穿蓝丝绒的女人
2016-11-30梁媛
梁媛
【摘 要】对比戴维·林奇拍摄的《蓝丝绒》和蔡明亮拍摄的《天边一朵云》,两者都喜欢利用声色歌舞的元素修饰影片,但戴维·林奇歌舞片段的出现成为剧情的一部分而被镜头放大,蔡明亮则是以拼贴的方式强行加入与影片本身风格迥异的歌舞秀以诠释人物内心世界。戴维·林奇从头至尾都会以颜色与声效达到诡异迷离的氛围,而蔡明亮只是在歌舞段落中用明亮荒诞夸张的表现方式体现人物性格,在主线中仍是现实主义为主。在对性暴力,性与人关系的解读中,戴维·林奇仍旧以华丽诡异的风格不断运用心理学、潜意识、梦境来解释生活下肮脏却带有美感的阴暗世界,与此相反,蔡明亮则以极端而赤裸的描述不加修饰地展现性的麻木和无能为力。
【关键词】戴维·林奇;《蓝丝绒》;蔡明亮;《天边一朵云》;性场景;歌舞
中图分类号:J905 文献标志码:A 文章编号:1007-0125(2016)11-0098-03
戴维·林奇于一九八六拍摄的电影《蓝丝绒》中,分镜头第九十,男主角Jeffrey悄悄溜进Dorothy的公寓。公寓在第七层,Jeffrey躲进了公寓客厅的衣橱中。介绍一下公寓的结构,从门口进来便是四四方方的客厅,典型的八十年代美国城市公寓结构。客厅除了沙发和落地灯之外,包括了一个半敞开式样的厨房,正对着沙发即是一面大衣柜,衣柜双开百叶门,从里面正好可以窥见客厅发生的事。
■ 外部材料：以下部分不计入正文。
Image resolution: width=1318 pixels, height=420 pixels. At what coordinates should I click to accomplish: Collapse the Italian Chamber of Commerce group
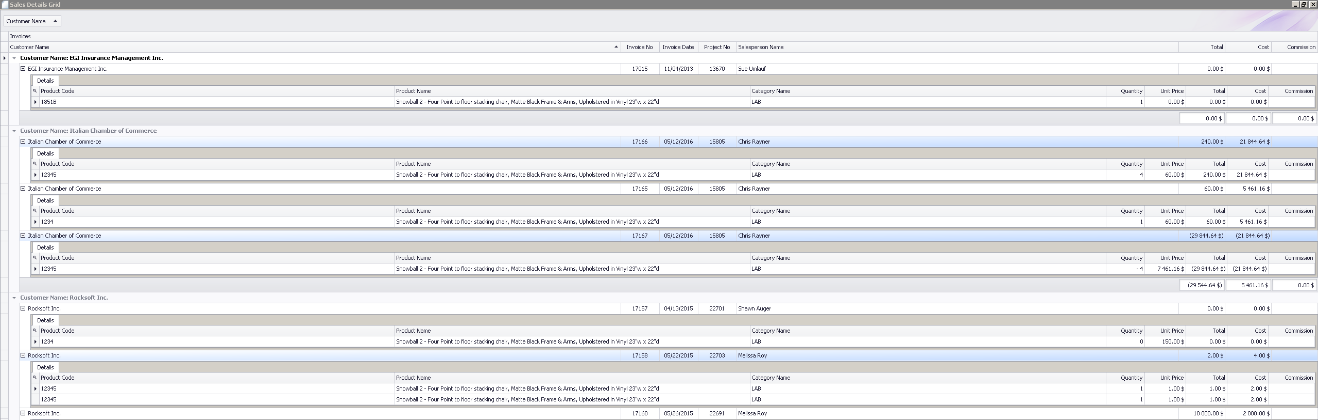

客厅右侧通向厕所,从衣柜可以看到厕所的镜子。导演在设计场景的时候为了配合观察的角度和剧情的发展,将衣柜和沙发之间留出一大片空地不放任何家具。房间的地毯和落地灯、沙发均使用浓墨重彩的红色,整个场景成了一个似乎随时都会上演音乐剧或者话剧的舞台。Jeffrey在衣柜里睁大眼睛盯着客厅里这个穿着黑色长裙,红色高跟鞋,刚在俱乐部里唱完慵懒而充满情欲的《蓝丝绒》的女人,她疲惫地在客厅沙发坐下,打开红色墙壁上的壁灯,宽衣解带,动作疲惫而缓慢。Dorothy脱掉外面的长裙只剩下内衣和红色的高跟鞋,在房间里走动,电话响了起来,原本静谧压抑的氛围被电话铃打破,Dorothy露出紧张的表情,靠着墙壁直立着拿起听筒。
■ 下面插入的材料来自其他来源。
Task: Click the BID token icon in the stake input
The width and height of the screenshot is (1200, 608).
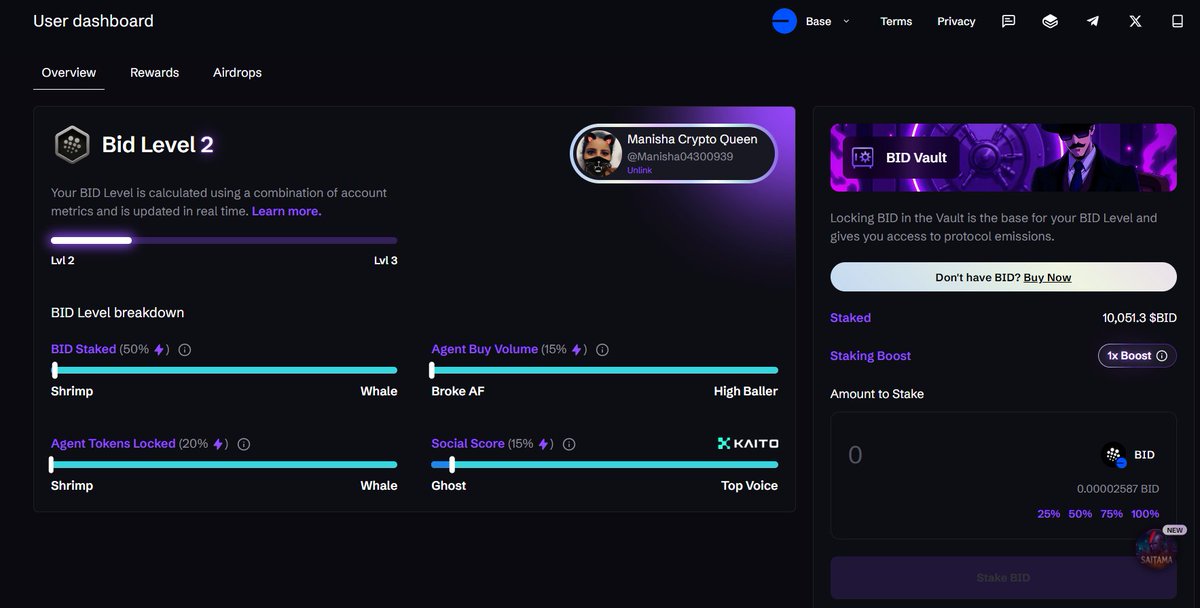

挂掉电话,Dorothy神色绝望,淡蓝色眼影和黑眼圈以及红色的嘴唇让整张脸看起来有些狰狞和疯癫。紧接着男主角发出了响动,引起了Dorothy的警觉,她走向厨房拿出刀缓慢靠近衣柜,两人正在纠缠之时门铃急迫地响起来。Dorothy从沙发上再一次带着恐惧坐起来,让Jeffrey回到刚才偷窥的衣柜当中,镜头对着门廊。穿着皮夹克的frank,梳着贝雷头,打了发蜡,穿着皮靴怒气冲冲地走进来,在客厅中间原地转圈,眉毛皱在一起似乎随时都要发火。这是一个充满情色挑逗的场景,frank用近似命令的口吻让Dorothy摆出生产时的姿势,并且同时假装自己就是刚出生的婴儿,在半窒息且精神分裂的状态中,试图完成由女性的生殖器而回到母亲子宫的过程。昏暗的场景,毫无暴露的侧面拍摄手法,frank时而喃喃如幼儿时而狂怒而凶残,呈现出恋物癖的模式,frank狠狠抓着一块从Dorothy睡袍上撕扯下来的蓝丝绒,古怪地呻吟并完成近乎残暴地做爱。
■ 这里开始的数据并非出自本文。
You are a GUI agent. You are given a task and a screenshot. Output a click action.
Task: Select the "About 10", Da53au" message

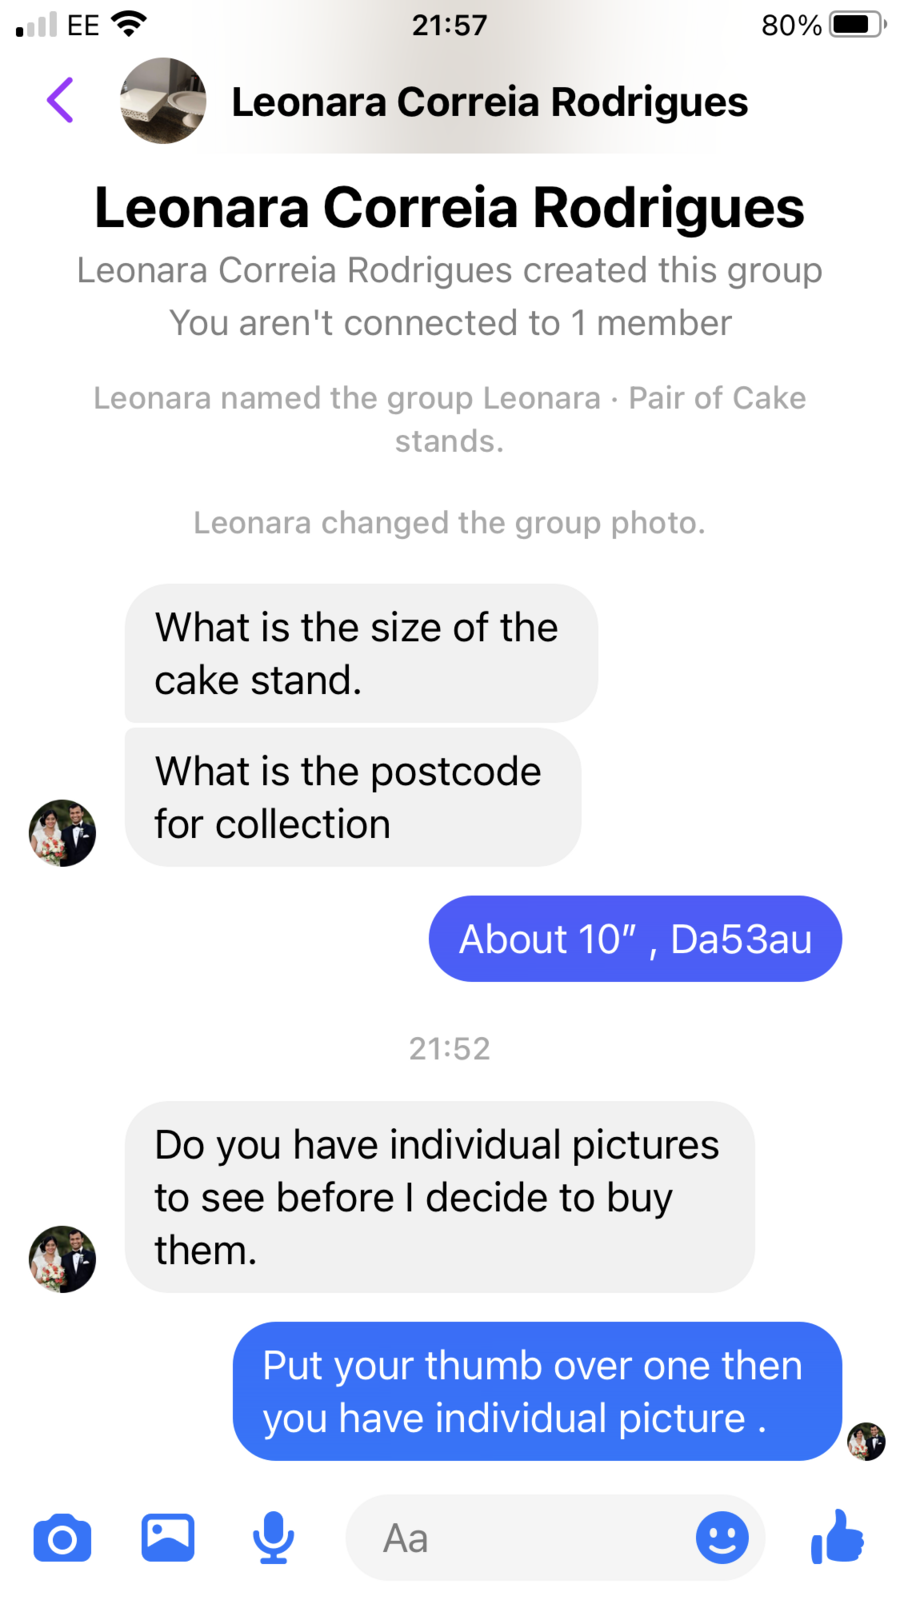635,939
用性行为来表现人与人之间的关系,是很多导演在拍摄电影时都喜欢并且乐于运用的方式,例如韩国的金基德、朴赞郁、李沧东,西班牙的阿莫多瓦,日本的寺山修司、今村昌平,又或者国内的娄烨或者李安等等。不过戴维·林奇的性场面有其强烈的个人风格,并且很喜欢运用畸恋的元素,甚至带有强烈的佛洛伊德心理暗示,在《蓝丝绒》里通过偷窥展现出来。frank在性虐待中的两面性代表了男性某些较为典型的性心理症结。渴望回到母体,并且渴望独自占有。对于子宫的膜拜,大概是从仍是胚胎期便开始形成,如果男性胚胎果真处于子宫更温暖的右侧,那他们在被诞生下来的那一天,经过狭隘的生殖器通道,经历压迫紧张寒冷这些所谓的出生创伤后,他们天生的不安全感在瞬间被烙印在了第一声的啼哭中。而究其一生便是渴望再次回到子宫温暖的右侧怀抱,这也逐渐表现了他们成年后对两性关系上的态度,男性同时扮演着小孩和父权的角色,他们渴望得到温暖得到被爱的虚荣,而又因为强烈的不安全感,使他们表现出暴戾性,独占是他们唯一想要获得的感受。从Jeffrey的视角看过去,Dorothy被frank推到地上,进行残忍的性虐待。
音乐剧形式的表演在戴维·林奇的电影中占了相当的重量,《蓝丝绒》中Rossellini扮演的Dorothy原本就是一位歌手,因此,戴维·林奇在电影第三十分钟左右就浓墨重彩地加入了一场Dorothy演唱“blue velvet”的戏码,在slow 俱乐部的表演,持续有三到四分钟的演唱,成为《蓝丝绒》电影基调的最好演绎。一场演出一首歌的舞台形式是一个突破口,也是对电影整体的隐喻。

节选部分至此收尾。